Re: [boinc_dev] Hadoop and BOINC

Fernando Costa Fri, 05 Nov 2010 07:08:05 -0700

That's true, the server can be represented as a sole "reducer".
The objective, though, is to distribute as much as possible and reduce
sequential work, so if possible, it would be benefitial in some cases to
have a distributed group of "reducers".


>> BOINC only needs an outbound connection to the internet, would map-reduce
>> change that?

Not necessarily, other projects would still work regardless of Mapreduce
integration (this is a requirement, existing clients or projects without MR
jobs would have to work as usual).
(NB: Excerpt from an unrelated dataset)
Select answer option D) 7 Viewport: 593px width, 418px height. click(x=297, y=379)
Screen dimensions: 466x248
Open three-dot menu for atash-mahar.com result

Even on projects using MapReduce, there
are alternatives.The idea would be to make this as transparent to the user
as possible, we don't want to raise the barrier to entrance into a project,
or make life harder to those already using BOINC.
I can think of several ways to get past the firewall issue:

- Have an option to choose the port where to receive incoming connections,
in the client GUI. Much like BitTorrent does it, people who want to make the
most out of it have to open ports on the router/firewall. Not an ideal
solution, but simple enough to at least be an option.

- Publish/subscribe distributed data center, with a similar mechanism to
Volpex. All communication is initiated by the client who has the data, which
is then stored in and retrived from a "mirror".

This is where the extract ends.